● Página:
-*-*-

Con todo, tal vez, lo que más haya sorprendido e inquietado al mundo en esta lamentable jornada en el Capitolio de los EEUU haya sido la indiscutible sensación de fragilidad institucional de la primera potencia democrática mundial. La tantas veces proyectada solidez del rito, de la ortodoxia y la de la nobleza y sacralidad de esos vestíbulos, pasillos y salas de trabajo de los Congresistas y Senadores ha sido ultrajada en directo y sin apenas oposición formal por una turba organizada e indolente, poniendo de manifiesto que el problema en los EEUU ha alcanzado la categoría de sistémico.
Esta debilidad percibida de las instituciones democráticas americanas es una de las principales victorias del populismo trumpista y puede que la peor de sus secuelas, a la luz de lo sucedido. Es cierto que el Coupe d’Etat se ha quedado en mera chirigota gaditana (con muertos y heridos, sin embargo) pero va a resultar francamente difícil que podamos creernos por mucho tiempo más, ni siquiera por mero y evidente contraste con esa China o Rusia tan poco democráticas que desafían, en términos hegemónicos a los EEUU, que el país está en disposición de liderar el relato de la defensa y custodia de las esencias de la democracia liberal.
El principio del fin de la dominación global (cultura, espiritual, económica) norteamericana, que no pocos analistas se han lanzado a preconizar tras el ultraje del Capitolio, va a ser, con seguridad, la antesala de la propagación renovada de otras cosmovisiones políticas, -asiáticas- con un Alexis de Tocqueville que debe andar, con Washington, Lincoln, Madison, Adams y el resto de Founding Fathers de la democracia estadounidense, revolviéndose en sus solemnes tumbas.

-*-*-

● Tarea:
En el texto sobre la jornada en el Capitolio:
(a) ¿Qué sensación es quizá lo que más ha sorprendido e inquietado al mundo?
(b) ¿En qué se ha quedado el Coupe d'Etat?
(c) ¿Quiénes deben andar revolviéndose en sus solemnes tumbas?
Los datos no hacen falta para responder.

● Datos registrados:
-*-*-

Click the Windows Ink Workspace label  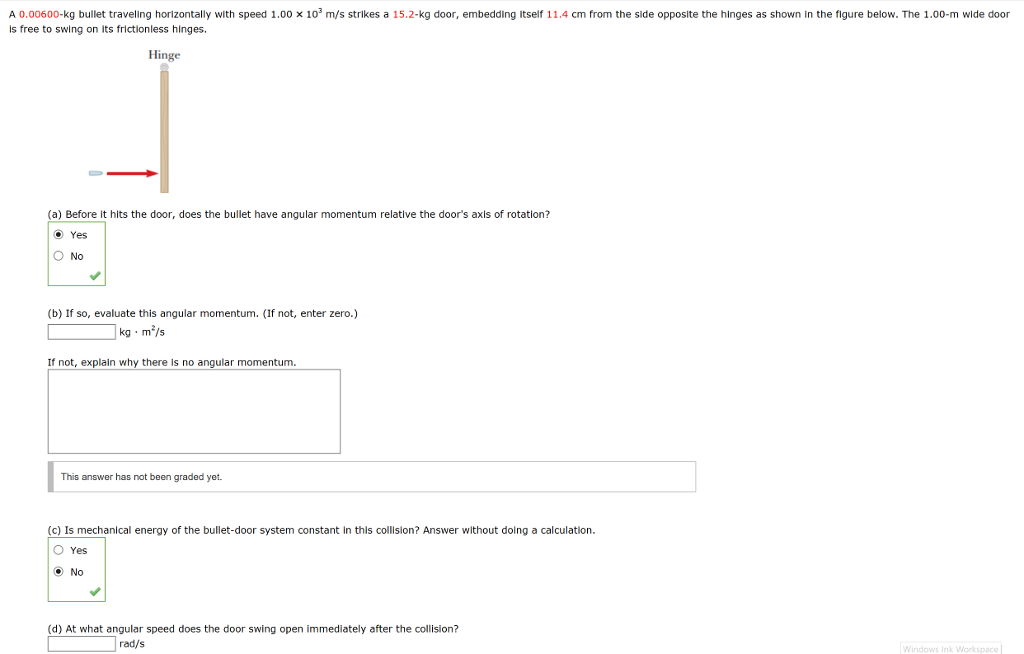[x=950, y=649]
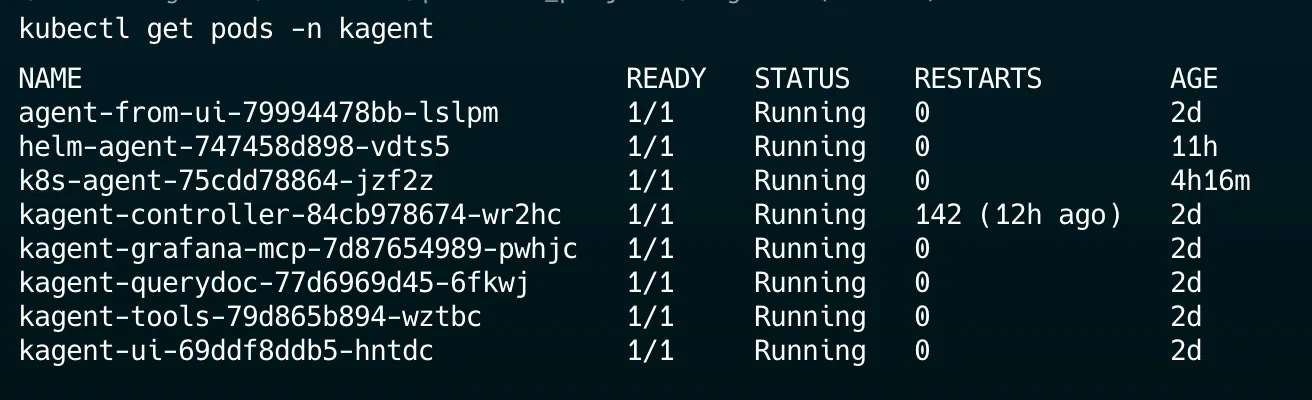Click the 4h16m age value
This screenshot has width=1312, height=400.
tap(1210, 181)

-*-*-

● Respuesta:
(a) La indiscutible sensación de fragilidad institucional de la primera potencia democrática mundial.
(b) En mera chirigota gaditana, aunque con muertos y heridos.
(c) Alexis de Tocqueville, junto con Washington, Lincoln, Madison, Adams y el resto de Founding Fathers de la democracia estadounidense.